Я подумал, что если бы привести в этот двор человека с завязанными глазами и если бы этот человек был проницателен, то, не выходя со двора, он мог бы восстановить не только примерную историю города и его возраст, но и догадаться об его топографии.
Флаг говорил о близости моря, плеск воды – о том, что рядом большая река, ржавчина – о сыром климате и столетьях, прошедших над этим зданием, листы железа – о недавней блокаде, а лепка на стенах – о замечательных зодчих, не пожалевших отдать свой талант на то, чтобы воплотить свое представление о совершенстве не только в великом, но и в малом – в любой оконной ручке или резной филенке двери.
С тех пор я начал заглядывать в ленинградские дворы и убедился, что история города сохранилась в этих дворах не хуже, чем на фронтонах прославленных зданий.

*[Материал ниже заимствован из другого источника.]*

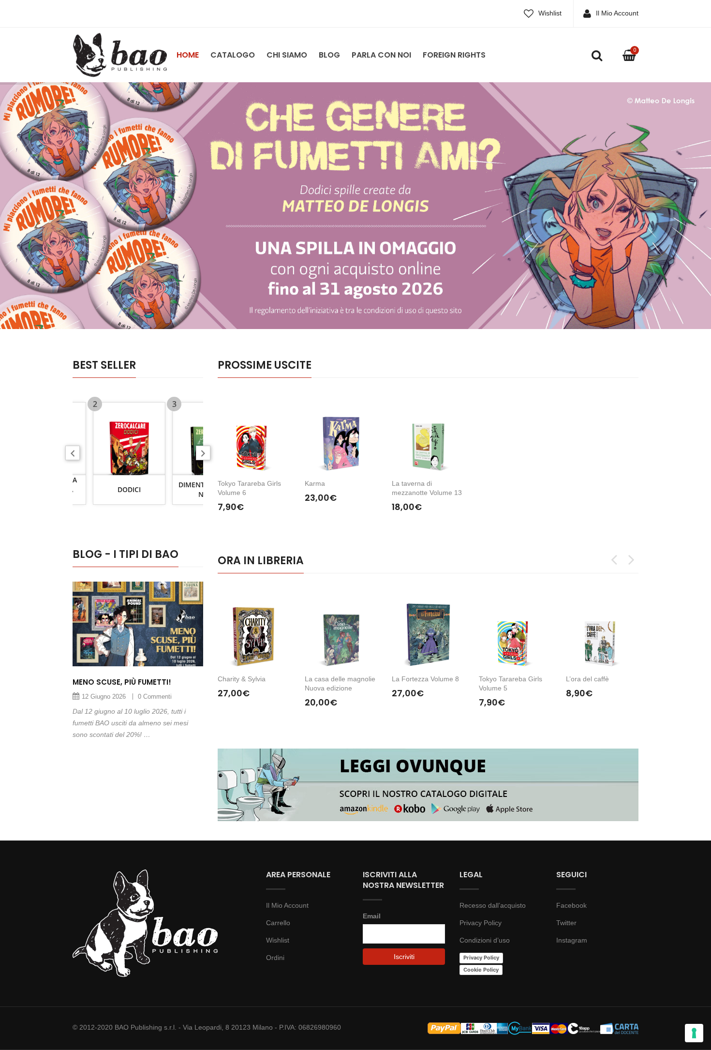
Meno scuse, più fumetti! (122, 682)
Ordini (275, 957)
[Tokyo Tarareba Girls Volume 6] (254, 432)
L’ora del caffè (587, 679)
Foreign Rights (454, 54)
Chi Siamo (287, 54)
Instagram (571, 940)
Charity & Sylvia (242, 679)
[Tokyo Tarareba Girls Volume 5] (515, 627)
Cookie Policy (481, 969)
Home (188, 54)
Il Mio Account (617, 13)
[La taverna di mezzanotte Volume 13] (428, 432)
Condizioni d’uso (484, 940)
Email (372, 916)
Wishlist (550, 13)
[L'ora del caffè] (602, 627)
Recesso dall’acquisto (492, 905)
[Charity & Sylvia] (254, 627)
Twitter (566, 923)
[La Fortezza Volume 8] (428, 627)
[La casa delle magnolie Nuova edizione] (341, 627)
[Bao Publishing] (120, 54)
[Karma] (341, 432)
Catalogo (232, 54)
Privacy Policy (480, 923)
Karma (315, 483)
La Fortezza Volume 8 (425, 679)
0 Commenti (155, 696)
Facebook (571, 905)
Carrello (278, 923)
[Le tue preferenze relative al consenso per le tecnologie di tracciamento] (694, 1033)
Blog (329, 54)
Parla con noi (381, 54)
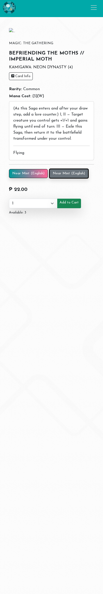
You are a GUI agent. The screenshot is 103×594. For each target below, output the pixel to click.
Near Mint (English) (28, 173)
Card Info (22, 76)
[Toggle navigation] (94, 7)
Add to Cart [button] (69, 202)
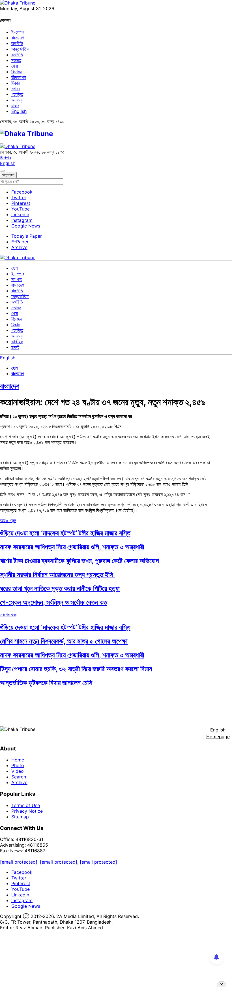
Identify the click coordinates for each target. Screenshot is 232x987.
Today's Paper (26, 236)
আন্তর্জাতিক (20, 49)
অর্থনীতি (17, 54)
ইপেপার (5, 157)
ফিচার (15, 83)
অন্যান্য (17, 100)
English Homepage (218, 733)
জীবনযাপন (18, 77)
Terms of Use (25, 805)
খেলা (14, 66)
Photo (17, 765)
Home (17, 760)
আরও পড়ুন (8, 520)
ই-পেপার (17, 32)
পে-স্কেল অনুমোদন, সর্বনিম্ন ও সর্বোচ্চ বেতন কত (53, 602)
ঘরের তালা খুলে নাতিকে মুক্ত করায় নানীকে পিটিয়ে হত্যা (60, 588)
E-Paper (20, 241)
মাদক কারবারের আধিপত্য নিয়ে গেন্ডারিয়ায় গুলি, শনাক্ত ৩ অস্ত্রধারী (72, 547)
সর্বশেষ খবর (8, 614)
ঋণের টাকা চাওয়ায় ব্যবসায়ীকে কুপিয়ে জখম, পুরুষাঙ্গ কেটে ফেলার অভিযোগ (79, 561)
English (19, 111)
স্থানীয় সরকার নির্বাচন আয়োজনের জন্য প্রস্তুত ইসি (57, 574)
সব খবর (16, 279)
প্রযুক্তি (17, 94)
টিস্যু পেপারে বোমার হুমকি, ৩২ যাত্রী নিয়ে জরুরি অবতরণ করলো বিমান (76, 669)
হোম (14, 268)
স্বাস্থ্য (15, 88)
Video (17, 771)
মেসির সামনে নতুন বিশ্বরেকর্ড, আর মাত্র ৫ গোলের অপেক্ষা (64, 641)
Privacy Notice (27, 811)
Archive (19, 247)
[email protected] (18, 862)
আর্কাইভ (17, 341)
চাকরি (15, 105)
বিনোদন (16, 71)
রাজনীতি (17, 43)
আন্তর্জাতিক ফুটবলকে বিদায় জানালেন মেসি (46, 683)
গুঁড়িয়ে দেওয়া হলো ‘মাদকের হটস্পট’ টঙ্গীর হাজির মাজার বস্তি (65, 533)
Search (18, 777)
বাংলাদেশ (17, 37)
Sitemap (20, 816)
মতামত (16, 60)
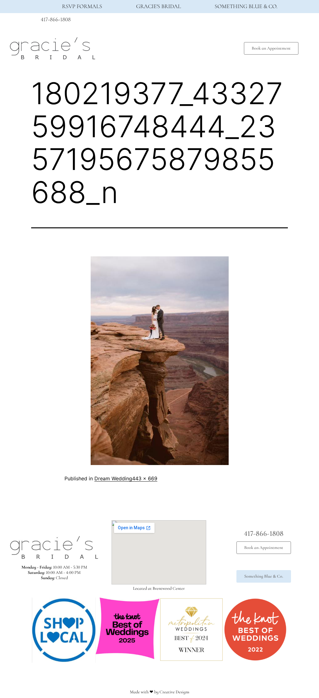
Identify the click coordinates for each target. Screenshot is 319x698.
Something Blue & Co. (246, 6)
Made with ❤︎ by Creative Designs (159, 692)
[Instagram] (265, 21)
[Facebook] (253, 21)
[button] (165, 47)
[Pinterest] (276, 21)
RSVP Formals (82, 6)
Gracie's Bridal (158, 6)
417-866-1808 (56, 19)
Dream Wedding (113, 478)
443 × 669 (144, 478)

Незадолго до нашего приезда в Ленинград произошел такой случай. В комиссионный магазин на Невском приплелась старушка и притащила в мешке мраморную голову.
Старушка рассказала, что служила много лет нянькой в большой семье, но семья вся разбрелась, а последние ее представители погибли во время блокады. Остались только кое-какие вещи, и среди них вот эта мраморная голова.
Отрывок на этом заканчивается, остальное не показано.